Spem in alium is surely not just the greatest of all Thomas Tallis's musical achievements, but one of the great musical compositions of all time. Written for 40 independent voices, this is a noble and monumental edifice which in the course of its 69 longs makes creative and imaginative use of the extensive musical palette.
Tallis groups his singers into eight choirs of five voices (soprano, alto, tenor, baritone and bass) and it seems most likely that he intended them to stand in a horseshoe shape. The piece begins with a single voice from the first choir; gradually the voices enter in imitation and, as the earlier voices fall silent, the sound moves around the line from choir one to choir eight. During the fortieth breve, all forty voices enter simultaneously for a few bars, and then the process happens in reverse with the sound moving back from choir eight to choir one. After another brief full section the choirs sing in pairs alternately throwing the sound across the space between them until finally all voices join for a full culmination to the work.
Clearly Spem in alium is an occasional piece despite being based on a liturgical text; 'Spem in alium' is a respond from Sunday Matins during the reading of the history of Judith. Various theories have been put forward concerning the purpose for which Spem in alium was written and the significance of the number of voices. Of these, Paul Doe's suggestion that the first performance took place in 1573, the fortieth year of Elizabeth l's reign, was originally the most plausible explanation.

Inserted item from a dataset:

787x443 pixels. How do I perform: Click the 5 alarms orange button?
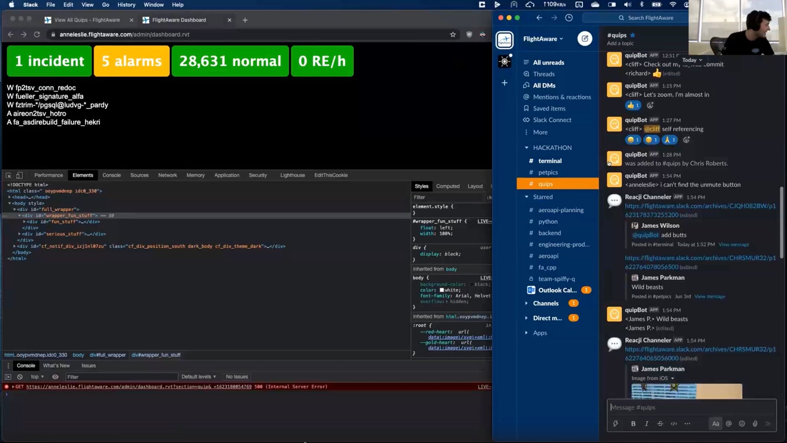pos(132,61)
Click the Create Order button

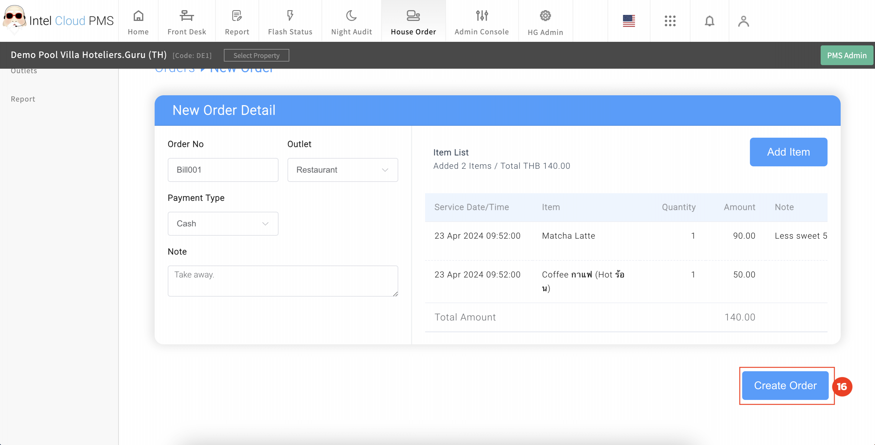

However, as Denis Stevens Iater pointed out, a near contemporary account from 1611 describes how Tallis was commissioned to compose the work—probably by Thomas Howard, fourth duke of Norfolk—as an answer to Striggio's 40- part Ecce beatam lucem . This may place the first performance in the long gallery at Arundel House on the Strand, perhaps in 1570, after Norfolk was released from prison (he was executed in 1572). It is intriguing to note, too, that the banqueting hall of Nonsuch Palace—Norfolk's country home—was octagonal and possessed first-floor balconies.
The earliest surviving manuscript of this great work, the Egerton manuscript, is laid out with an English contrafactum, Sing and glorify heavens high majesty. This version was evidently produced for the coronation (as Prince of Wales) of Prince Harry in 1610 and (after his untimely death) repeated in 1612 at Charles' coronation. In the manuscript Harry's name is clearly written in each part—then crossed out and Charles' name substituted. The English words are not a translation of the Latin, but a new poem written as a syllable-for-syllable replacement. Evidently the authorities decided that musically Spem in alium was fitting for such an impressive occasion as a coronation, but that the Latin words were too somber.
An interesting feature of Spem in alium is that its total length is 69 longs (a long being two breves). This is a cryptogram; the same number is arrived at by taking Tallis' name, ascribing each of the letters of the Latin alphabet a number (A = 1, B = 2 etc.) and summing the values. Perhaps it is not too fanciful to imagine that Tallis 'signed' the work in a way that ensures he is fully bound up with his summa for perpetuity?